In a paper entitled “The Effects of Biased Self-Perceptions in Teams” with
Simon Gervais, Itay Goldstein (Wharton School) described how overconfidence
can overcome team coordination problems. Organizations such as partnerships,
syndicates, boards of directors, are subject to free rider problems of
individual participants providing insufficient effort. The paper describes
how in the presence of complementarities, an individual who overestimates
his marginal productivity works harder to the benefit of his teammates who
in turn work harder to the benefit of the first individual. The presence of
a team leader is beneficial provided that the overestimation of ability does
not affect the team leader.
In “Reputation Effects in Trading on the New York Stock Exchange” with
Robert Battalio and Robert Jennings, Andrew Ellul (Indiana University)
examined theories of how non-anonymous based trading attenuates adverse
selection problems in market trading. The paper uses data on the location of
specialists on the New York Stock Exchange trading floor as a way of testing
reputation based theories of trading costs. In particular, the paper
examines what happens when specialists relocate on the floor and break
relations with some of their brokers. They report significant increases in
the cost of liquidity in the days surrounding the relocations. They find
that the increase is particularly pronounced for stocks with large adverse
selection and greater broker turnover.
Jan Werner (Minnesota) described how market crashes can occur in rational
expectations equilibrium. He showed that if there are bounds on possible
levels of liquidity then as the equilibrium price of an asset decreases a
critical value is reached at which the information of uninformed traders
changes from partial to full and a sudden discrete drop in prices results.

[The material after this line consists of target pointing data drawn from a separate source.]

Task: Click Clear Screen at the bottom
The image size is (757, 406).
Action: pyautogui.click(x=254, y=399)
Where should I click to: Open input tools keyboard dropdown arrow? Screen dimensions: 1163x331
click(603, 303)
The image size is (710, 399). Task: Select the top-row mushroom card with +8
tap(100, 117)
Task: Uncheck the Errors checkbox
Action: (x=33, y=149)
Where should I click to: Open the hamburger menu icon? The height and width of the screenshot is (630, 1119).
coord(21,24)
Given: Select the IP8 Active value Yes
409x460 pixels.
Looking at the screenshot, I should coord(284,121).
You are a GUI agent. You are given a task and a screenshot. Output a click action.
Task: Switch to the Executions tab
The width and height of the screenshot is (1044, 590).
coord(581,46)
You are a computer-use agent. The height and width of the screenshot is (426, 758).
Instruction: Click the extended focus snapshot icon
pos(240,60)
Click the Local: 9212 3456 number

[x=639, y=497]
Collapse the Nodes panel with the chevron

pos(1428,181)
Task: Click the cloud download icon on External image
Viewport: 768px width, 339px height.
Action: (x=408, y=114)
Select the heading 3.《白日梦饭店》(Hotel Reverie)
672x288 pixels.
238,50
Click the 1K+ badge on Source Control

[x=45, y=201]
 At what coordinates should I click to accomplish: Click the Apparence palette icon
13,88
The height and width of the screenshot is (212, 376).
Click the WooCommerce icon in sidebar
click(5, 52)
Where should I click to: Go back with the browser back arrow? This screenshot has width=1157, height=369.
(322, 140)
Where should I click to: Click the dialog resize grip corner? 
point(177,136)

In essence, a point is reached where uninformed traders finally realize that
the information signal that informed traders possess is low and this causes
the rational expectations equilibrium price to switch from an uninformative
to an informative regime.
Pete Kyle (Duke) described “A Two-Factor Model of Value and Growth with
Adjustment Costs” in which one factor captures shocks to industry demand and
the other growth in demand. Innovations to the first factor are assumed to
command a large risk premium and the second small premia. There are
quadratic adjustment costs of investment and an option to scrap capital at
low valuations. Operational leverage makes the returns of firms volatile
when they are losing money. The paper shows that stocks with low growth
rates load strongly on the value factor and those with high growth on the
growth factor. Returns on value stocks are found to correlate strongly with
innovations in demand and those on growth stocks with innovations in future
demand.
Eric Hughson (Colorado) presented a paper co-authored with Jonathan Black
entitled “Can Boundedly Rational Agents Make Optimal Decisions? A Natural
Experiment”. In an attempt to overcome the distortions of laboratory
experiments, this paper looks at the behaviour of participants in a series
of TV games. The paper compares the behaviour of participants with optimal
strategies. They find that participants who behave suboptimally in the first
game almost always behave optimally in a subsequent game. The paper implies
that inferences cannot easily be drawn from laboratory experiments for the
behaviour of individuals outside of laboratories.